We have Dogger and we read it once and I honestly can't remember it, but my son didn't want to read it again! I think I may have to dig it out now.

I absolutely do not want to know a single thing about Goodbye Mog!

Shhhhivegotasecret · 10/06/2024 22:39

I saw this thread title and before I opened it up it took me straight back to reading ‘Paper Dolls’ and sobbing all over my daughter’s head (she was too young to notice!) that book killed me - just reading the title makes me teary

ShrinkingEveryDay · 10/06/2024 22:42

For older children, my son read Private Peaceful to me as one of his reading books from. I properly sobbed at the end and made his reading diary very soggy 😬😄

zaxxon · 10/06/2024 22:43

Once I was in the library and overheard a dad reading Goodbye Mog to his DC. He'd picked it up without knowing what it was about. I'll always remember the way his voice faltered when suddenly it began to dawn on him what was happening... then a rustle of pages as he looked ahead ... and a long pause while he recalibrated. "Keep going, Daddy!"

For us it was always The Story of the Dancing Frog by Quentin Blake. My DP could hardly get through it.

Cadela · 10/06/2024 22:43

Shhhhivegotasecret · 10/06/2024 22:39

I saw this thread title and before I opened it up it took me straight back to reading ‘Paper Dolls’ and sobbing all over my daughter’s head (she was too young to notice!) that book killed me - just reading the title makes me teary

I’m still on the edge of tears now nearly 4 hours later.

OP posts:
AmelieTaylor · 10/06/2024 22:53

Too many to recount, I'm a hopeless sobber!! Not a sweet rolling tear, total snotty snotfest!

Shhhhivegotasecret · 10/06/2024 22:54

Cadela · 10/06/2024 22:43

I’m still on the edge of tears now nearly 4 hours later.

It was the bit for me when the girl grew up and came a mummy and made paper dolls with her little girl 😭😭😭

merryandbrightdelight · 10/06/2024 22:54

CatChant · 10/06/2024 19:35

Goodbye Mog.

Lovely, lovely book but I could never read it aloud.

I didn't know this one existed! I don't think I ever want to read it ☹️

upthespoutagain · 10/06/2024 22:57

parietal · 10/06/2024 19:44

Dogger. Took a lot of practice to be able to read it aloud.

Yup, I sobbed reading this to my lovely first Reception class. They were very nice to me and one patted my legs!

tessdurbyfield · 10/06/2024 22:58

I thought it was just me!
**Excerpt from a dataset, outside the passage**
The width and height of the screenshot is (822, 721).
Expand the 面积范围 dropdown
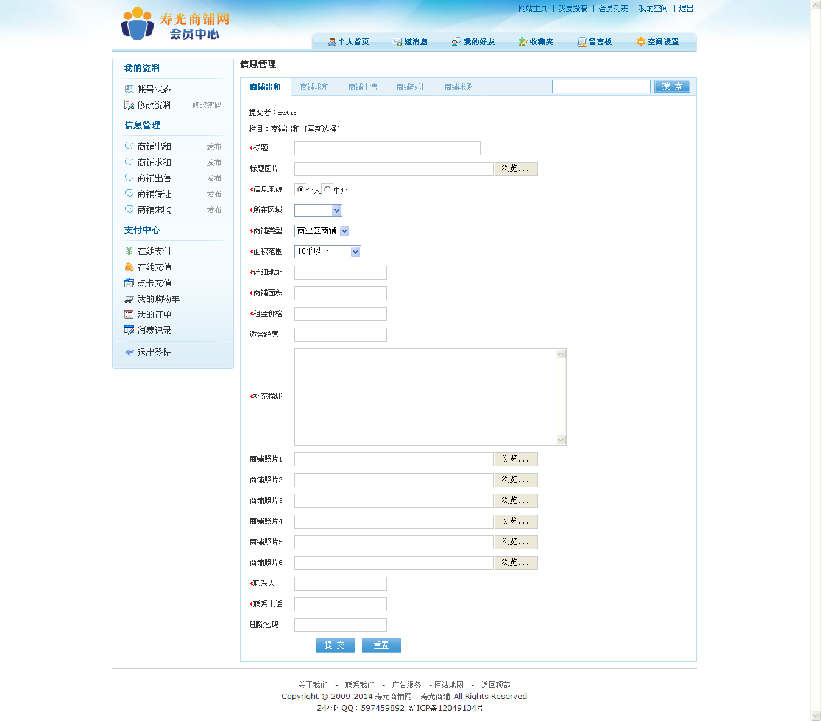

Made me absolutely weep the other day, had to excuse myself from bedtime!

GordonBlue · 10/06/2024 22:59

Cardboardeaux · 10/06/2024 20:27

The last chapter of The House at Pooh Corner ("In Which Christopher Robin and Pooh Come to an Enchanted Place and We Leave Them There") is heartbreaking 😢

Yes!

Just reading your description of it has me crying. My kids are older and it perfectly captures an adult's eye view of the end of childhood. Far too perfectly!